Yusuf Nazım'ın öykülerini okurken gözümün önüne hep o fotoğraflar geldi. Ne kadar iyi bir tanıtım yazısı yazmak istersem isteyeyim, bir sinema filminin akıcılığından uzak, çerçeveye tutsak kareler sergilemekten öteye gidemeyeceğimi biliyorum.

Siz, fotoğraflara bakıp bilgi sahibi olmak isterken, o esnada birileri sinema salonunda filmin heyecanını yaşıyordur. 
Okuduğunuz bu önsöz yazısı da böyle bir zaman kaybıdır.

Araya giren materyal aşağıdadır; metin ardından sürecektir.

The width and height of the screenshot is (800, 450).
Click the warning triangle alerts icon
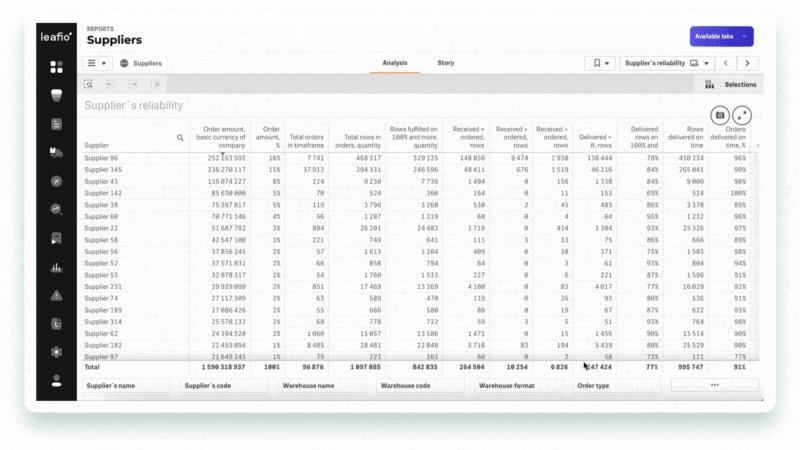(57, 295)
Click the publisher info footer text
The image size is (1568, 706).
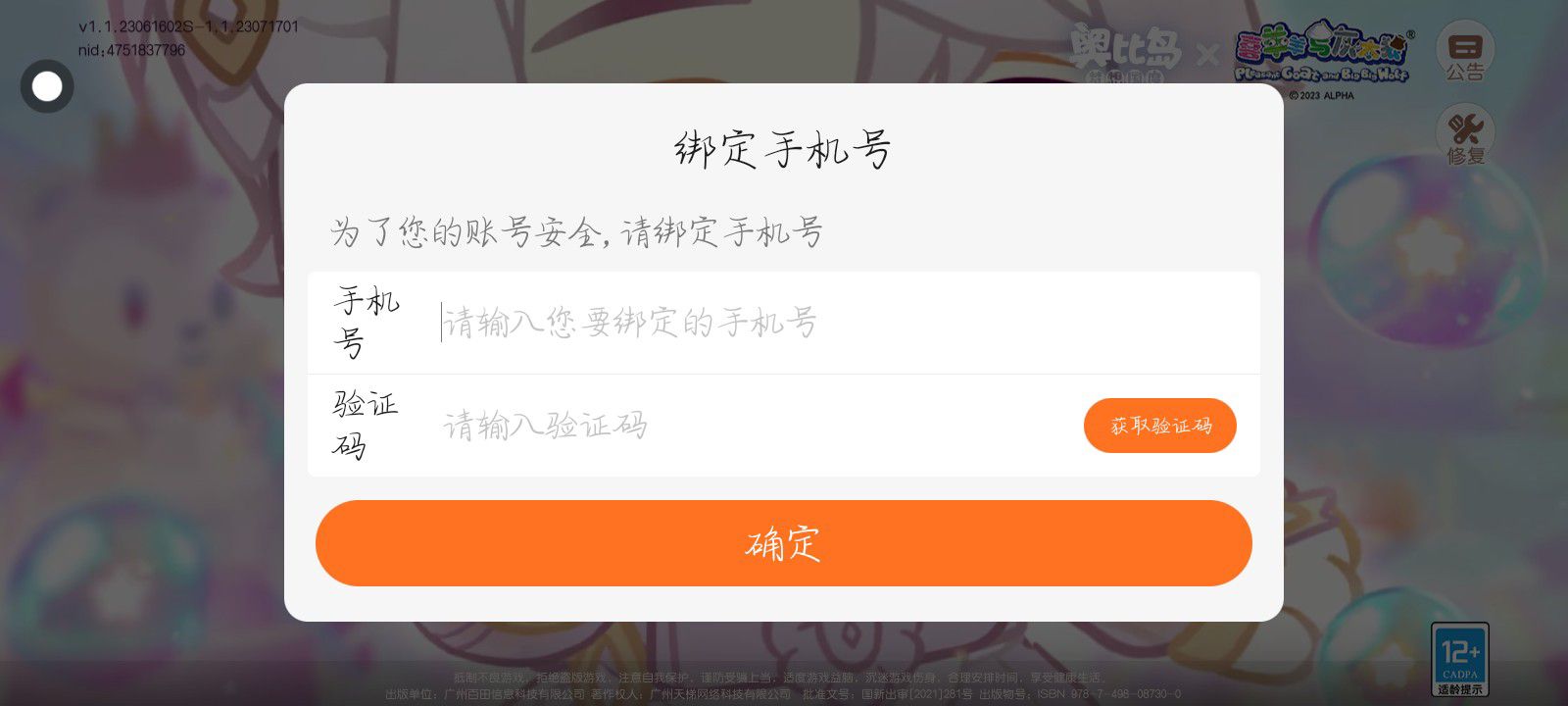tap(783, 694)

Bileti al, içeri gir ve Yusuf Nazım'ın birbirinden güzel öyküleriyle kaleminin ustalığının tadını çıkar.

Ceketteki kestane renkli saçın gizemi, Harçik Çayı'nın hatıra defteri, 413 numaralı kapı, Kanada'da on beş yaşındaki bir kızın doğum günü ve daha nice serüven bekliyor sizi.
Victor Hugo'nun şu sözünün doğruluğuna bir kez daha inandım, Yusuf Nazım'ı okurken; "Ey şair; bana yağmurdan bahsetme, yağdır!"

Öykü sanatının güçlü bir yağmuru altına girecek ve sonunda da sırılsıklam olacaksınız.

Bir daha da, Yusuf Nazım'ın yeni bir kitabı çıktığında, fotopraf karelerine bakmak için zaman kaybetmeyecek, önsöz yazısının yanından geçerek, öykülerin akıcılığına bırakacaksınız kendinizi. 


Kitaptan tadımlık: 

- "Saçı başı dağılmış, montunun yakası yana kaymış, yaka paça sürüklenerek götürülürken can havliyle başını koridora çevirip 'Leeylaaa!' diye gücünün yettiğince bağırdı."

- "Sanki Leyla, her an koridorun sonundan tekerlekli sandalyesiyle görünüverecekti. Sanki Tanrı armağanıymış gibi güzel gözleriyle kalbinde biriktirdiği sevgisini hastane koridorunun kalabalığına armağan edecekti."

- "Uzaktan bakıyor olsak da, bizzat yaşıyor olsak da bu ülkede kişi başına düşen acı oranı, muhakkak ki boyumuzu aşıyor. Her bölgenin ayrı bir hikâyesi, derdi, kederi var."